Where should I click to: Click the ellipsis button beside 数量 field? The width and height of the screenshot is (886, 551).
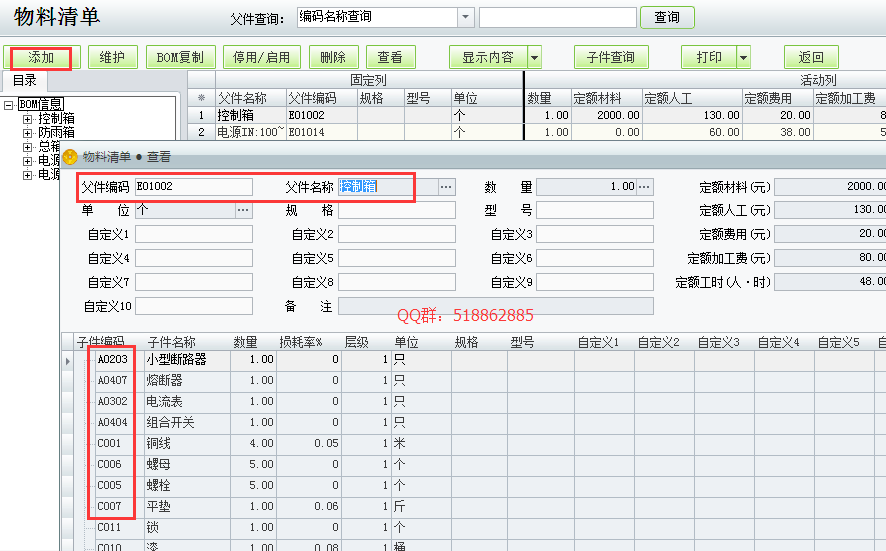[x=645, y=187]
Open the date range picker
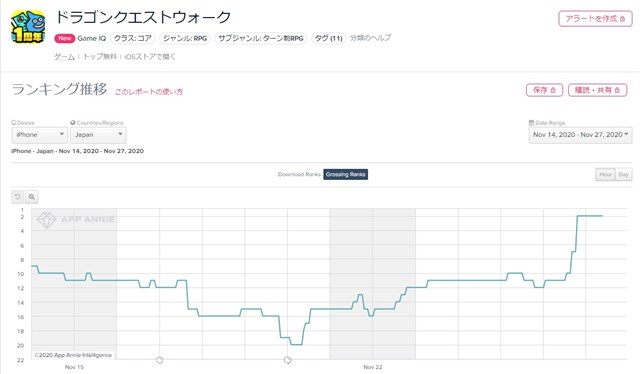 [580, 135]
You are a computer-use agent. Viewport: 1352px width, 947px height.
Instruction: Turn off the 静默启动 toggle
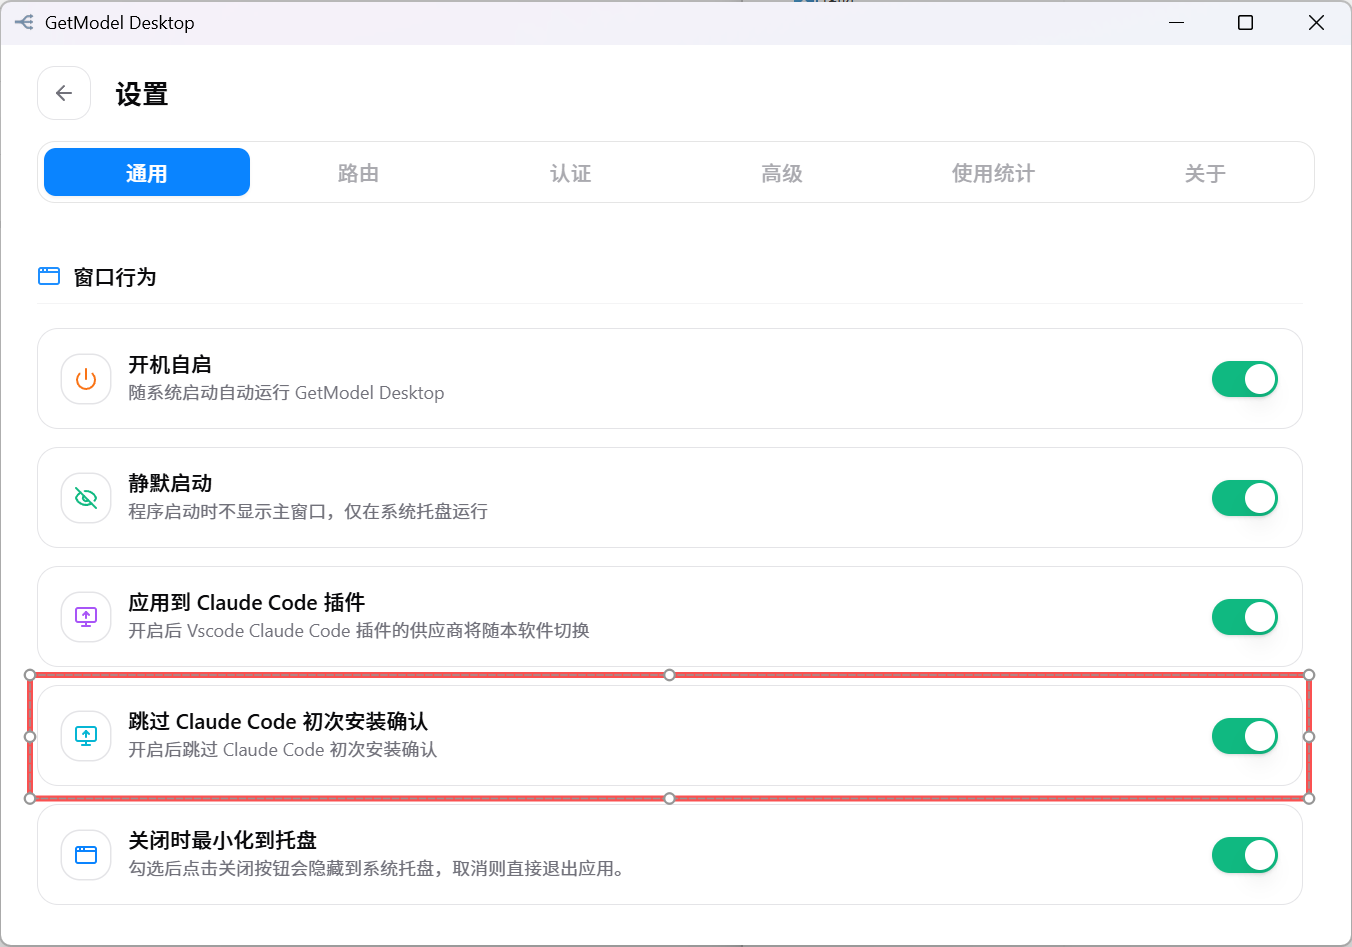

....

PROBLEM: Every line above needs to be written out again as it stands. Pictures do not belong in the copy.

SOLUTION TO THIS TASK:
Where should I click to: Click the ellipsis button beside 数量 field? The width and height of the screenshot is (886, 551).
[x=645, y=187]
Open the date range picker
 [580, 135]
You are a computer-use agent. Viewport: 1352px width, 947px height.
Instruction: Turn off the 静默启动 toggle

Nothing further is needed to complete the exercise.